An Iranian technician works at a Uranium Conversion Facility (UCF) in Isfahan 20 November
AFP/Getty Images

Rafael Grossi, head of the International Atomic Energy Agency (IAEA), told European Union (EU) foreign ministers in Brussels on Monday that Iran continues enriching uranium to much higher levels than needed for any commercial application.

According to Grossi, Iran’s uranium enrichment has slowed down slightly since the end of 2023, but Iranian centrifuges are still producing about seven kilograms of 60 percent pure uranium per month.

Sixty percent purity is far higher than required for any peaceful application but is just below the threshold of “weapons grade.” No other country on Earth has produced 60 percent pure uranium for any purpose other than developing nuclear weapons.

The IAEA said Iran produced about three kilograms of 60 percent uranium between June and November 2023 but then surged to nine kilograms for the last few months of 2023 — right about the time Iran kicked out a third of the IAEA’s inspectors.

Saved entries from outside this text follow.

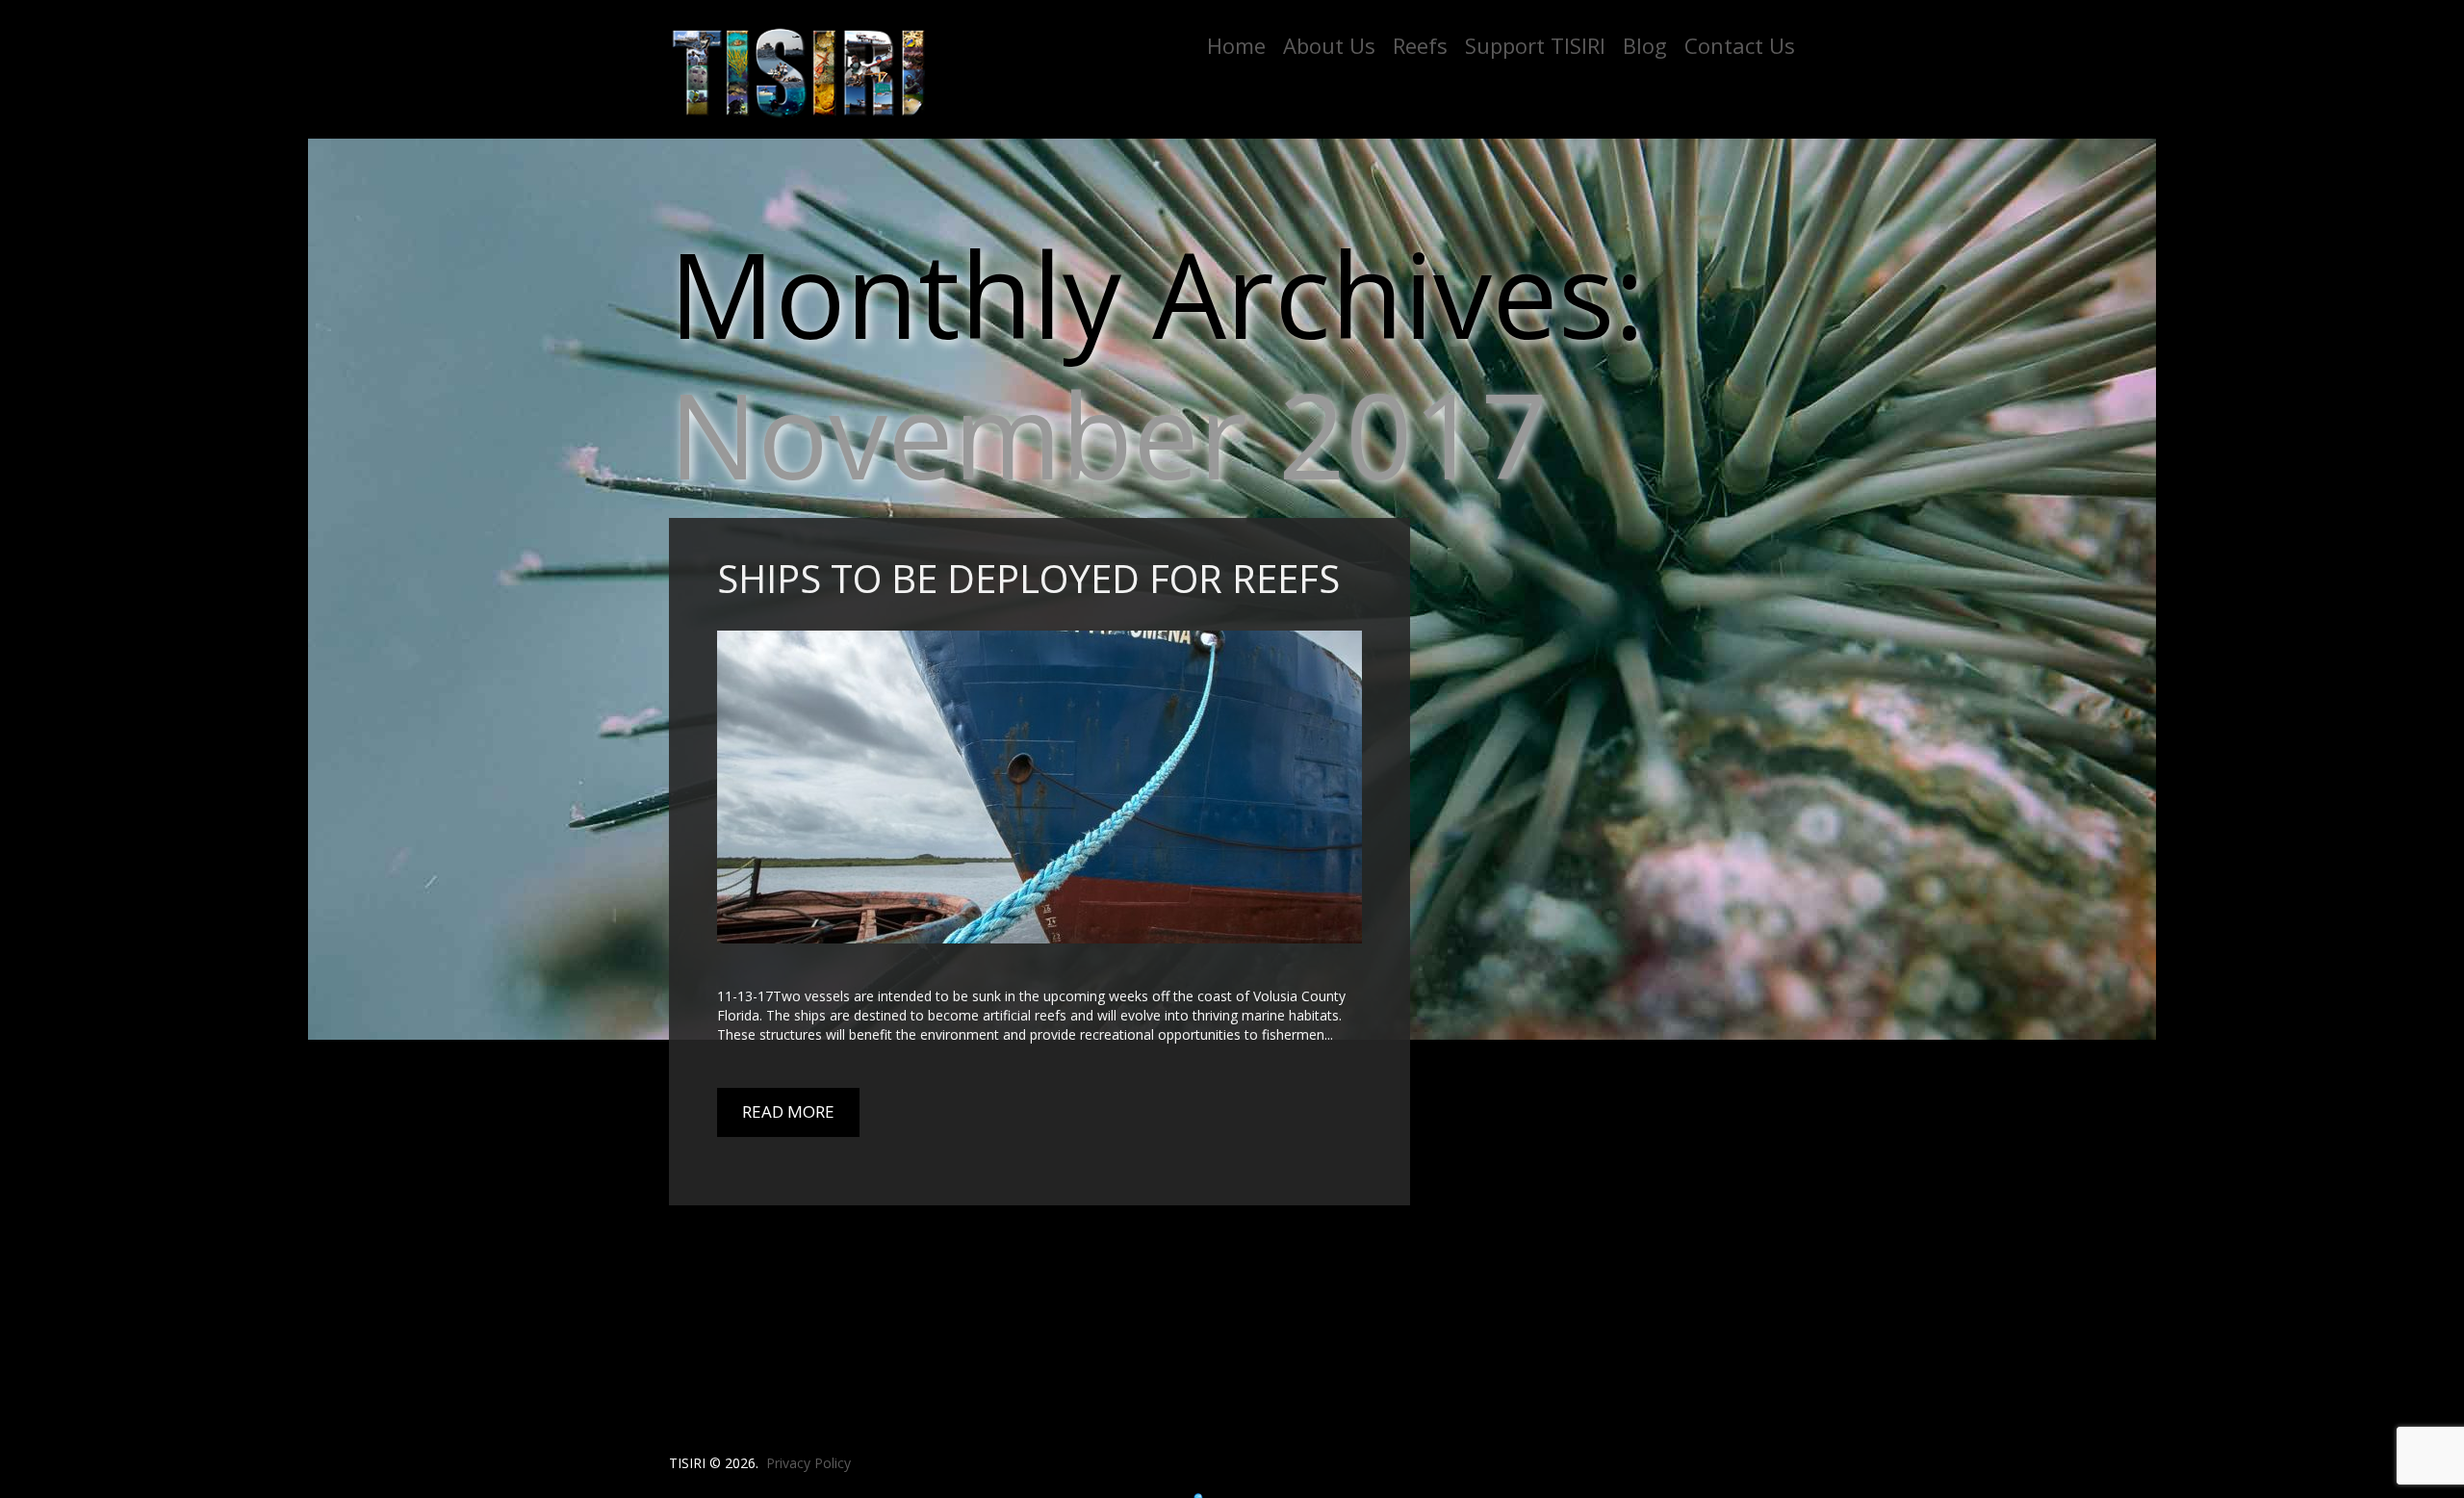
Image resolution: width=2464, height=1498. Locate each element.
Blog (1645, 45)
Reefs (1420, 45)
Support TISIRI (1535, 45)
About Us (1329, 45)
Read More (788, 1111)
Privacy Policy (808, 1463)
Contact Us (1739, 45)
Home (1236, 45)
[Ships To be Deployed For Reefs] (1039, 787)
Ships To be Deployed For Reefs (1028, 578)
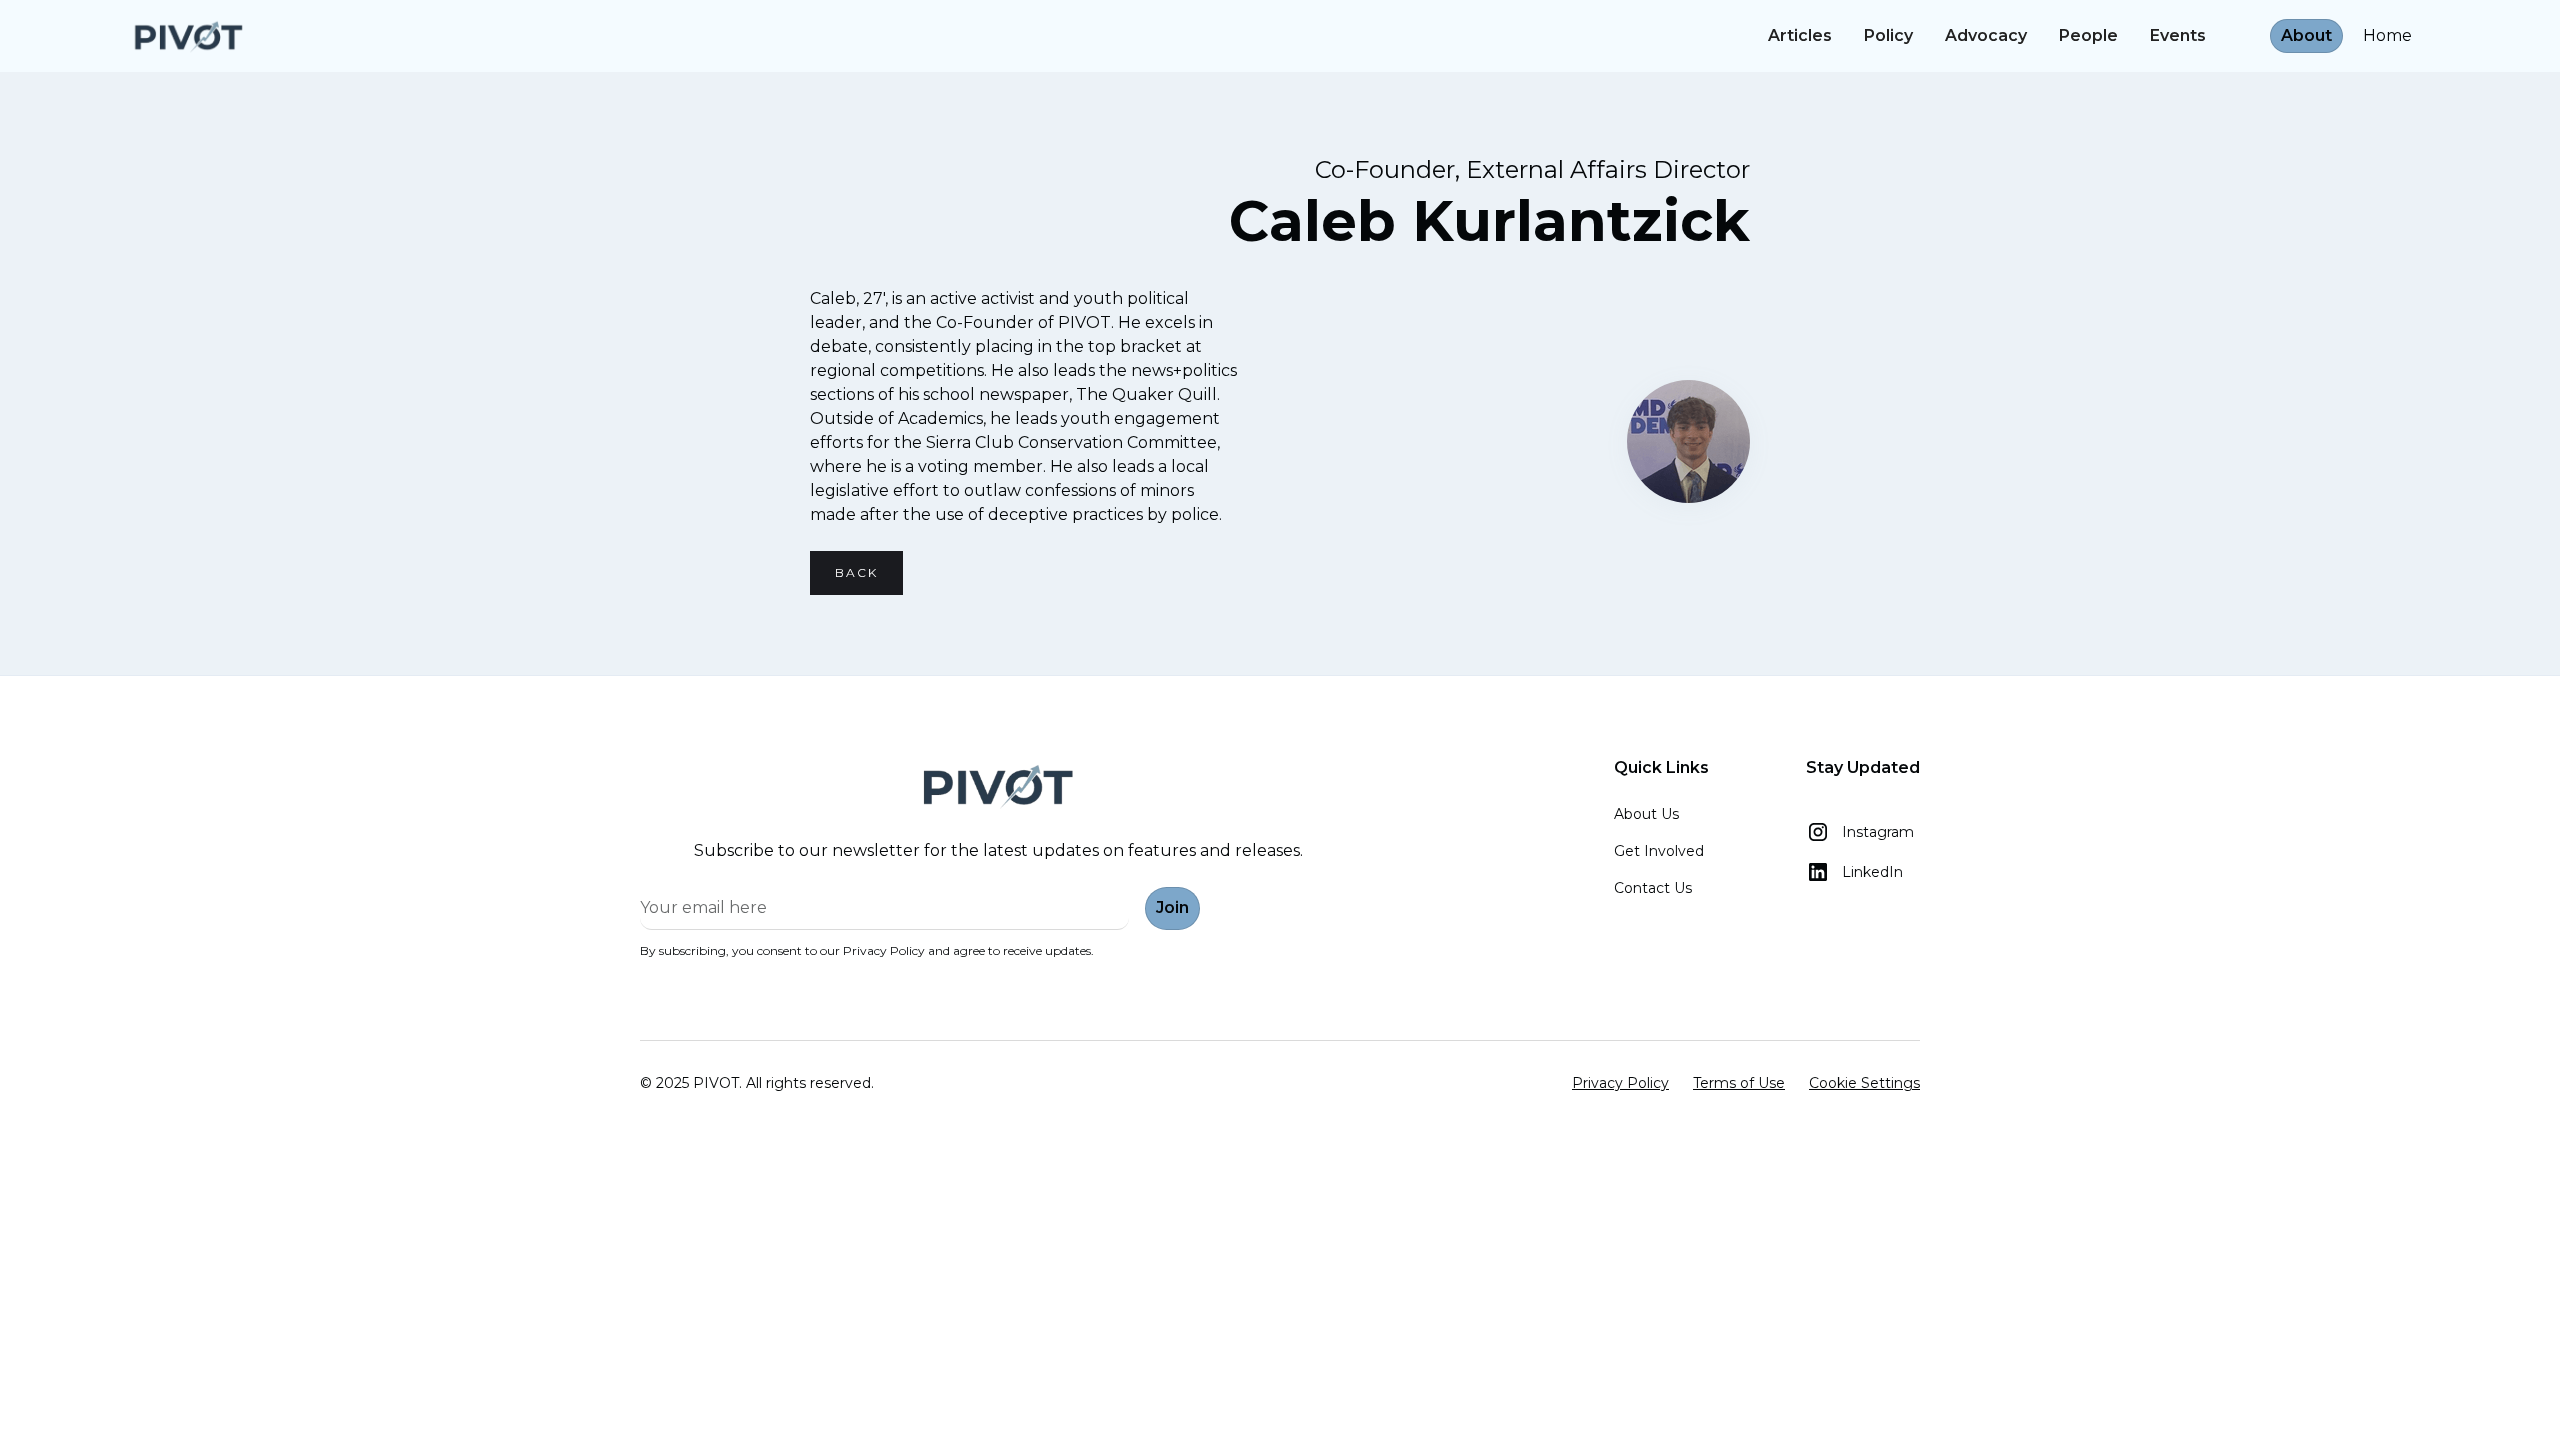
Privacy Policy (1620, 1083)
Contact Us (1653, 888)
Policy (1888, 35)
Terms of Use (1739, 1083)
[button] (2238, 25)
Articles (1800, 35)
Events (2178, 35)
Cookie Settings (1864, 1083)
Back (856, 572)
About (2306, 35)
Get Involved (1659, 851)
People (2088, 35)
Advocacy (1986, 35)
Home (2387, 35)
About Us (1646, 814)
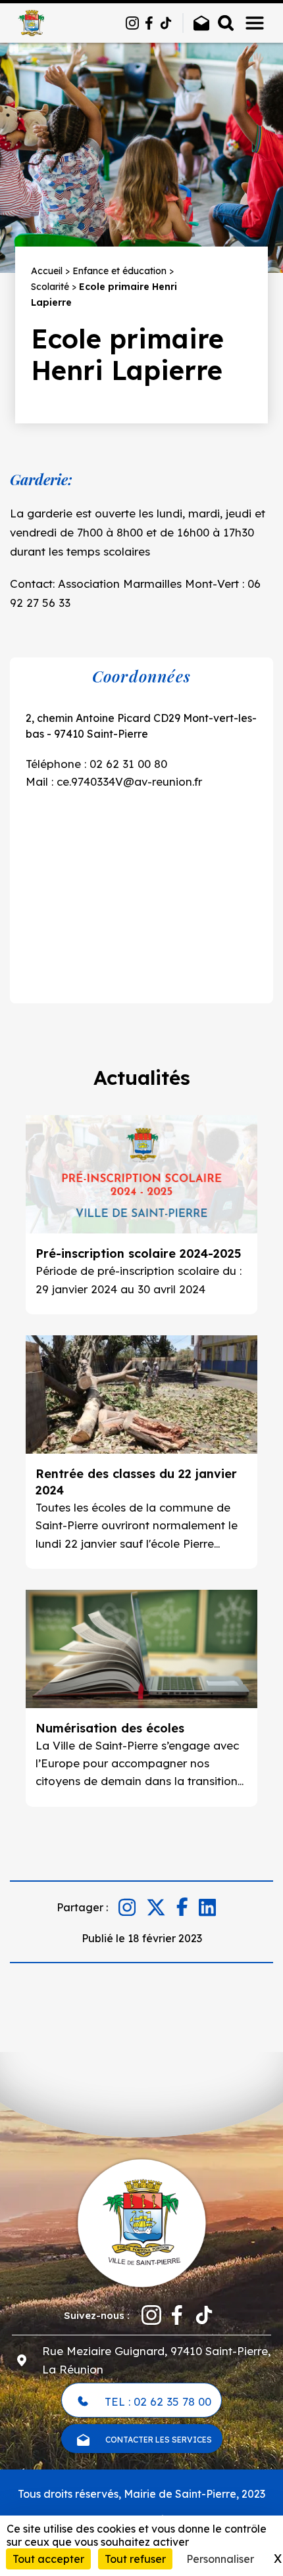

Grossi was furious when Iranians “de-designated” his agency’s most experienced inspectors. He described it as an unprecedented and poorly explained action that dealt a “very serious blow” to the IAEA’s ability to conduct meaningful inspections.

One of the IAEA’s most experienced inspectors, in January 2023, detected a major spike in enrichment purity that Iranians did not properly report — a spike that took some of Iran’s uranium to a record high of 83.7 percent. Iran “de-designated” the Russian inspector who noticed that spike shortly before it kicked out the others in November.

Grossi complained in January 2024 that Iran was holding the IAEA “hostage” to its political disputes with the United States and other Western countries.

“It’s a very frustrating situation. We continue our activities there but at a minimum. They are restricting cooperation in a very unprecedented way,” he said.

Grossi said on Monday after his meeting in Brussels that Iran’s habit of surging and then relaxing enrichment did not conceal its fundamental “trend of constant increase in inventory of highly enriched uranium.”

“There is a concerning rhetoric; you may have heard high officials in Iran saying they have all the elements for a nuclear weapon lately,” Grossi said, alluding to Iranian officials boasting they could build nuclear bombs quickly if they wanted to. The IAEA itself estimated in November that Iran has enough highly enriched uranium to produce “several” nuclear weapons.

“We seem to be drifting apart,” Grossi said of his relationship with the Iranians.

“Iran says they are not getting incentives from the West, but I find this logic very complicated to understand because they should work with us,” he said. “It should never be contingent on economic or other incentives.”

Grossi said he hoped to visit Tehran in March to mend fences with Iranian officials at some point after he makes a planned trip to Moscow for meetings with Russian President Vladimir Putin about Iran, the Middle East, and Ukraine.

“Russia has a role to play on Iran. It has played a role in the past as a JCPOA country, and in the current circumstances where JCPOA is all but disintegrated, something must fill the void,” Grossi said.

JCPOA, or Joint Comprehensive Plan of Action, is the formal name of former President Barack Obama’s nuclear deal with Iran, which his successor, Donald Trump, withdrew from in 2018 because he said the “decaying and rotten structure” of the deal would not prevent Iran from developing a nuclear bomb. Trump said it was crucial to pull out of the deal and reinstate sanctions on Iran to hinder its other malevolent endeavors, such as supporting terrorism.